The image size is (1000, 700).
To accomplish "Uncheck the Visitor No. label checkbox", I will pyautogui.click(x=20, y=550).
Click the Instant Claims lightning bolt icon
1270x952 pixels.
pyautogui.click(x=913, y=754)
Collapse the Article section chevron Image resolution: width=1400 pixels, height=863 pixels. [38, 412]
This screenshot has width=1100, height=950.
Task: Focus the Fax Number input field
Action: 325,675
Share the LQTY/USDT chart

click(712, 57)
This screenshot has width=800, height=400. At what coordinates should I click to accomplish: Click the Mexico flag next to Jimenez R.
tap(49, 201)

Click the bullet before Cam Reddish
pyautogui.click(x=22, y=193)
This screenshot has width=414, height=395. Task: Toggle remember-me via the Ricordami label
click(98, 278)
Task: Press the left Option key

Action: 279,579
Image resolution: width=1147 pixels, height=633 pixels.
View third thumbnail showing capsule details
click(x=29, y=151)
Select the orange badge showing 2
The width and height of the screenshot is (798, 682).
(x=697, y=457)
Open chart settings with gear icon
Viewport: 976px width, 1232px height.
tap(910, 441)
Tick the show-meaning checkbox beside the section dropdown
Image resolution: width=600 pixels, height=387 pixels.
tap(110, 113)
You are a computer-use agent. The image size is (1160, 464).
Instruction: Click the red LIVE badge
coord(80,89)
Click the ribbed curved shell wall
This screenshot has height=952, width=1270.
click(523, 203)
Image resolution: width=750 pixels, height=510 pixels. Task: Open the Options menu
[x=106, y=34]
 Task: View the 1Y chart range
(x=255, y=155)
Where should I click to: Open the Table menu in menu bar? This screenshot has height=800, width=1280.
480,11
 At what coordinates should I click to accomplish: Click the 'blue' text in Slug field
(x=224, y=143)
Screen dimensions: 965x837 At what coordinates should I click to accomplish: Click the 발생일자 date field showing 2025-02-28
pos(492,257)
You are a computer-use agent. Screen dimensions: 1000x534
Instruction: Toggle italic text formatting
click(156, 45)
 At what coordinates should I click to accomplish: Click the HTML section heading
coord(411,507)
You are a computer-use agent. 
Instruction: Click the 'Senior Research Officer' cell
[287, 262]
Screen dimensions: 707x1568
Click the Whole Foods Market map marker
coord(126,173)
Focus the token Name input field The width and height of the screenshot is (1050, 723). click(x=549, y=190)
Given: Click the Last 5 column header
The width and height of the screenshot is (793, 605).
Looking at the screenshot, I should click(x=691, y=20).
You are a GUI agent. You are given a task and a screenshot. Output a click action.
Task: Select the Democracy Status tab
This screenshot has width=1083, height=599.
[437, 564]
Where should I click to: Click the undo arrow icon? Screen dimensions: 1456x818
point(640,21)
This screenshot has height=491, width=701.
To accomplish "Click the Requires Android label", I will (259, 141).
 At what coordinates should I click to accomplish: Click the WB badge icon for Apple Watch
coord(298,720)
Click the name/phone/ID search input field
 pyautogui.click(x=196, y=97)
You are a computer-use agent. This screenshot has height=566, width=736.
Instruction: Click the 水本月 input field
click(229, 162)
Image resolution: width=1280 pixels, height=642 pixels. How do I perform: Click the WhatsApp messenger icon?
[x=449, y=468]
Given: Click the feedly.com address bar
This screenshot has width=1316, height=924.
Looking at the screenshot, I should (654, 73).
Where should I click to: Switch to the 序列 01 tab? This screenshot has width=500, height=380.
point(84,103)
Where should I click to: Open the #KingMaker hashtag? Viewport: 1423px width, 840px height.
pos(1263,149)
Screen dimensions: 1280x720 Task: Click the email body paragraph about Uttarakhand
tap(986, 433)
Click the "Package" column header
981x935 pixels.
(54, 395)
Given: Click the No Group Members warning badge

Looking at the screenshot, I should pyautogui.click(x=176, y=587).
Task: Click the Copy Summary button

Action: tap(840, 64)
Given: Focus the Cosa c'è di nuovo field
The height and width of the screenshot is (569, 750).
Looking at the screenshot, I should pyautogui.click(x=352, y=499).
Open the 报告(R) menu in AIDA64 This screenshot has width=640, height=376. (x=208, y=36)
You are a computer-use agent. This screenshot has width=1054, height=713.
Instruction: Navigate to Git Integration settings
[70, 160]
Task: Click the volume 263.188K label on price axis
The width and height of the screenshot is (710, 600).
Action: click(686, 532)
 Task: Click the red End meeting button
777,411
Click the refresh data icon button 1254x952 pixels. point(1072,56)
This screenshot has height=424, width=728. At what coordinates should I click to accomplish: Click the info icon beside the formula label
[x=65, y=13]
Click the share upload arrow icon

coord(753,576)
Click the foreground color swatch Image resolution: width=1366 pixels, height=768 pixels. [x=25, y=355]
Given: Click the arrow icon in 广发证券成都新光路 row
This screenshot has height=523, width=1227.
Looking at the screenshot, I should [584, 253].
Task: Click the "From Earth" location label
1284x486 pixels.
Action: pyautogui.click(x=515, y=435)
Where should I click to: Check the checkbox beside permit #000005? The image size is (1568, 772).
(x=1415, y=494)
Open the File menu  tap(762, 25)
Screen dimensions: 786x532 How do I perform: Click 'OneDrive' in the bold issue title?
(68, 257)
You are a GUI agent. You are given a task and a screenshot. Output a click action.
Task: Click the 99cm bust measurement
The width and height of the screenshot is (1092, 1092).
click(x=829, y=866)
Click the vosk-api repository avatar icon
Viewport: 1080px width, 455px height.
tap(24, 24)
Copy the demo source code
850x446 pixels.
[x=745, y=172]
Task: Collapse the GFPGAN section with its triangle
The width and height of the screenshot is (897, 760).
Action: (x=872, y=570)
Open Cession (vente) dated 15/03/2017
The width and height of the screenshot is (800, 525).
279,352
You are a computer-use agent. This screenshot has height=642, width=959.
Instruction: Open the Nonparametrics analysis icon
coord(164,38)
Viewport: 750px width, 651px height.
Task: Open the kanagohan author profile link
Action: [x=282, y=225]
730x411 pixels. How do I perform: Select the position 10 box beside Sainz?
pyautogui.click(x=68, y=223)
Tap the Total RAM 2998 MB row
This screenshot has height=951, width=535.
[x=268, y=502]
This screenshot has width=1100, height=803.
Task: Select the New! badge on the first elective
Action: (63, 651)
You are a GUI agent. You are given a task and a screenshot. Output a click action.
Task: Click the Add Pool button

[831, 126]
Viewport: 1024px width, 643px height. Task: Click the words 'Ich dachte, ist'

^^^^^^^^

→ **TO DO**: The line with "Task: Click the 99cm bust measurement", plus every line after it through the end of the listing, needs to be repeated exactly; nothing else belongs in the reply.

→ **TASK RESPONSE**:
Task: Click the 99cm bust measurement
The width and height of the screenshot is (1092, 1092).
click(x=829, y=866)
Click the vosk-api repository avatar icon
Viewport: 1080px width, 455px height.
tap(24, 24)
Copy the demo source code
850x446 pixels.
[x=745, y=172]
Task: Collapse the GFPGAN section with its triangle
The width and height of the screenshot is (897, 760).
Action: (x=872, y=570)
Open Cession (vente) dated 15/03/2017
The width and height of the screenshot is (800, 525).
279,352
You are a computer-use agent. This screenshot has height=642, width=959.
Instruction: Open the Nonparametrics analysis icon
coord(164,38)
Viewport: 750px width, 651px height.
Task: Open the kanagohan author profile link
Action: [x=282, y=225]
730x411 pixels. How do I perform: Select the position 10 box beside Sainz?
pyautogui.click(x=68, y=223)
Tap the Total RAM 2998 MB row
This screenshot has height=951, width=535.
[x=268, y=502]
This screenshot has width=1100, height=803.
Task: Select the New! badge on the first elective
Action: (63, 651)
You are a GUI agent. You are given a task and a screenshot. Output a click action.
Task: Click the Add Pool button

[831, 126]
Viewport: 1024px width, 643px height. Task: Click the words 'Ich dachte, ist'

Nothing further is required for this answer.